City of Chandler v. Roosevelt Water Conserv. Dist., No. CV-24-0267-PR (April 28, 2026) (J. Montgomery) https://www.azcourts.gov/Portals/0/OpinionFiles/Supreme/2026/CV240267-PR.pdf?ver=4DTJ00_aCYU8mSJcPYy6hA%3d%3d
COMMON LAW DOCTRINE OF NULLUM TEMPUS (TIME DOES NOT RUN AGAINST THE KING) RENDERS 1 YEAR SOL, A.R.S. § 12-821, INAPPLICABLE TO PUBLIC ENTITY BRINGING CLAIM AGAINST ANOTHER PUBLIC ENTITY WHERE THE STATUTE DOES NOT EXPRESSLY ABROGATE THE DOCTRINE
This case involves a dispute between the City of Chandler [Chandler], an Arizona municipal corporation, Ariz. Const. art. 13, §1, and the Roosevelt Water Conservation District [RWCD], a political subdivision of the state, Ariz. Const. art. 13, § 7; A.R.S. § 48-2901 et seq. over their Domestic Water Service Agreement. RWCD claims the agreement terminated and quit delivering water. Ultimately, Chandler filed suit against RWCD which moved for summary judgment arguing the one-year statute of limitations, A.R.S. § 12-821, barred the claim. Chandler filed a cross motion arguing each failure to deliver water by RWCD was a new breach thus not time barred and the doctrine of nullum tempus rendered the statute of limitations inapplicable. The Maricopa County Superior Court granted Chandler's motion and denied RWCD's motion. RWCD appealed and the Arizona Court of Appeals reversed finding the statute of limitations barred Chandler's claim. The Arizona Supreme Court reversed and remanded the superior court with instructions and vacated the court of appeals decision.
The common law doctrine of nullum tempus occurrit regi “time does not run against the king” has been applied by Arizona courts even before statehood. Stated simply, the doctrine holds that—" “statutes of limitations which govern between private individuals do not apply in proceedings on behalf of the state.” The doctrine reasons that statute of limitations exist to prevent fraud and because the government acts for the public good, and not an individual, fraud is not a risk.

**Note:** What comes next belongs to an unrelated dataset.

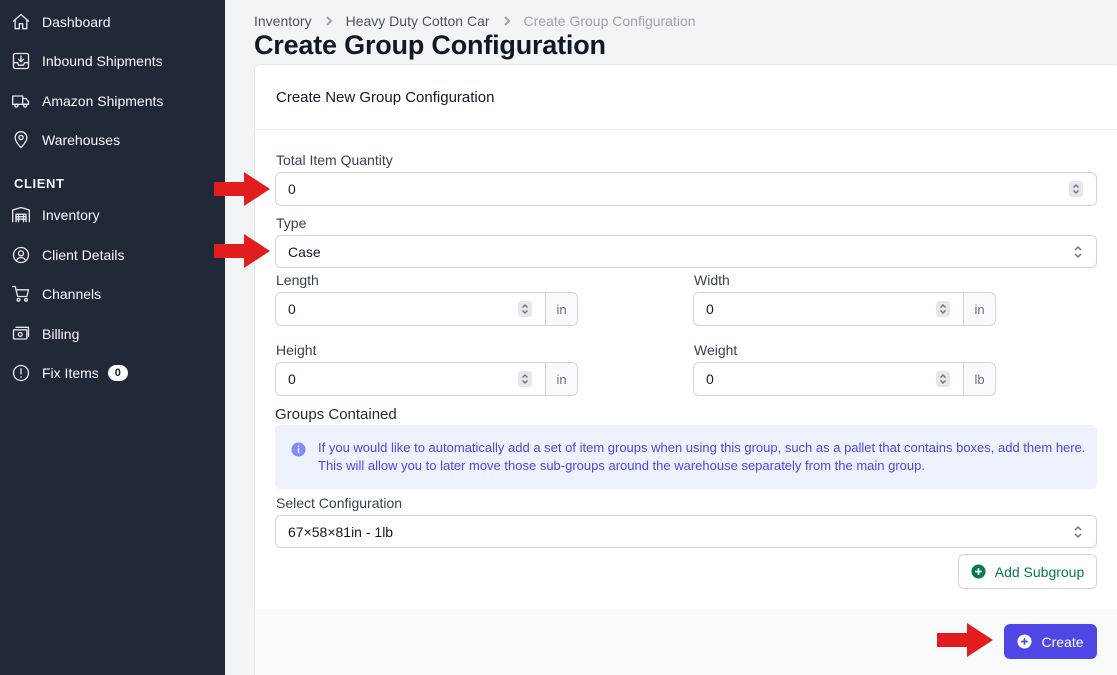 Image resolution: width=1117 pixels, height=675 pixels. Describe the element at coordinates (418, 21) in the screenshot. I see `breadcrumb-product: Heavy Duty Cotton Car` at that location.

Because abrogation of the common law requires
an express legislative directive, it is not surprising that our courts have
consistently maintained that “the state itself is always and under all
circumstances exempt from all statutes of limitations, unless there is some
particular provision of law expressly making it subject thereto.
. . . .
In sum, § 12-821 and its predecessor statutes have coexisted
with nullum tempus without any conflict for nearly a century. This is
because § 12-821 is solely concerned with private-plaintiff actions against
the state. There is nothing in § 12-821's history that suggests it was
expressly intended to abrogate the well-established nullum tempus doctrine.